GRAZIE A SALVATORE ARGENZIANO Vito D'Adamo è stato esaudito sia per ENZO APREA CON UN SUO RACCONTO che per NINO LONGOBARDI.

NINO LONGOBARDI:

www.torreomnia.it/forum/bacheca/pdf_exe_messaggi/ninolongobardi.pdf

ENZO APREA:

www.torreomnia.it/forum/bacheca/pdf_exe_messaggi/ricordonr6.pdf

Serena Mari


ID: 6201  Intervento da: Vito D'Adamo  - Email: Viad37@online.de  - Data: giovedì 28 giugno 2007 Ore: 16:22

Rif. ID:6169 e ss.

Cari amici,
mi compiaccio vivamente per i numerosi riscontri, relativi ad Enzo Aprea, presente nel ricordo di tutti. Ma perché la biblioteca, a lui intestata è chiusa?
Anche io ebbi un fugacissimo incontro con Enzo, l'ultimo, purtroppo, presso un'agenzia di viaggi di Palermo, anni '60. Poi, mai più; e poco ho potuto seguire del suo lavoro di inviato speciale, di scrittore e di poeta. Ebbi tra le mani, una rara volta, un settimanale col suo articolo sui vibrioni, e fu come farmi un tuffo al "Cavaliere" sotto il sole picchiante delle estati coralline, affrancato da impegni scolastici.
Entrò, mi vide, mi corse incontro:
- Vito!
- Enzo!
- Che fai qui?
- Cerco di rientrare a Catania per questa sera, ma tutti i posti sono prenotati e sarà difficile che qualcuno rinunci all’ultimo momento.
Enzo, invece, andava a Roma, reduce di un servizio sulle isole, che fanno da corona alla Sicilia.
Doveva sbrigarsi, gli disse l’impiegata, raggiungere Punta Raisi al più presto. Poche frasi potemmo scambiarci. Avevamo esordito ricordando alcuni degli assidui frequentatori del Gran Caffè Palumbo. Quindi, un abbraccio e via.
Partiii il giorno dopo, di mattina presto e per tutta la notte non feci che pensare a quel breve incontro e a quel che poteva promettere come rimpatriata; avvertivo, però, come un inquietante presagio di addio. In quei lunghi anni ho potuto leggere, e solo per fortuito caso, qualcosa di suo, che ogni volta mi rinviava a quel pomeriggio panormita.
Non seppi mai della crudele malattia, che l’aveva colpito, e me lo ricordo allegro compagnone pieno di vita, e così rimane antro di me. Seppi solo qualche anno dopo della sua morte e di ciò che ve l’aveva condotto, e fu un duro sapere e fu ancor quello che oggi sento.
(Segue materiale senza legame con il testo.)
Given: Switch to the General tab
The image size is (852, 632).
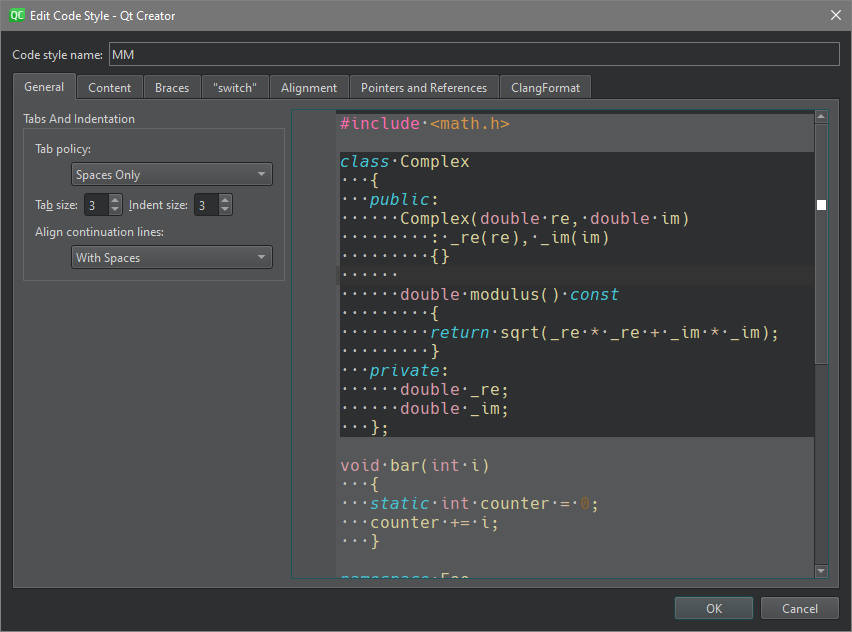Looking at the screenshot, I should 44,87.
Molti gli interventi, a ricordo di Enzo, e credo ve ne saranno ancora. Di Nino Longobardi, però, non se ne è accennato. Qualcuno me ne sa dire qualcosa?
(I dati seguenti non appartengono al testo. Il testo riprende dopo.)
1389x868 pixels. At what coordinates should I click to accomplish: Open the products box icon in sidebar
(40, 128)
Caro Penza, oggi ho ricevuto la tua lettera. Del pensiero e del contenuto ti ringrazio e ne parleremo al prossimo incontro. In attesa, ti saluto con cordialità e ti abbraccio...da lungi.
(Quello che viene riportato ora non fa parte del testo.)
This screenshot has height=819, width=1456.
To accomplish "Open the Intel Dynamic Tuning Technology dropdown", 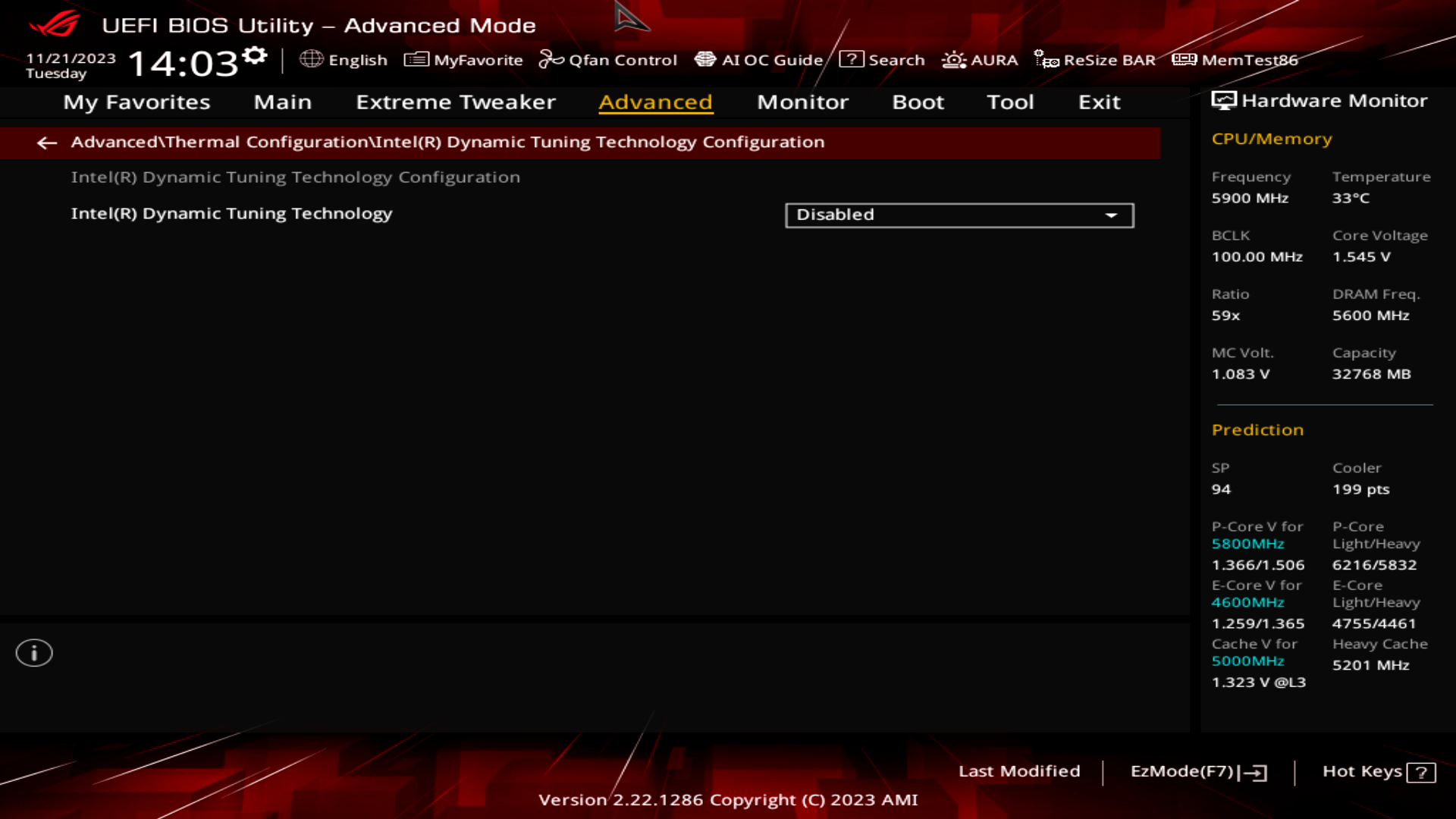I will click(x=1110, y=215).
Come abbraccia dalla Foresta Nera tutti gli amici
Nonnovito.


ID: 6179  Intervento da: Serena Mari  - Email: sery_mari@hotmail.com  - Data: mercoledì 27 giugno 2007 Ore: 13:18

E' un plebiscito con ENZO APREA.

Ci mesavigliamo solo di non aver ricevuto almeno un rigo di Ciccio Raimondo e Ciro Adrian Ciavolino.

Il buon Enzo Aprea non si merita di essere così dimenticato.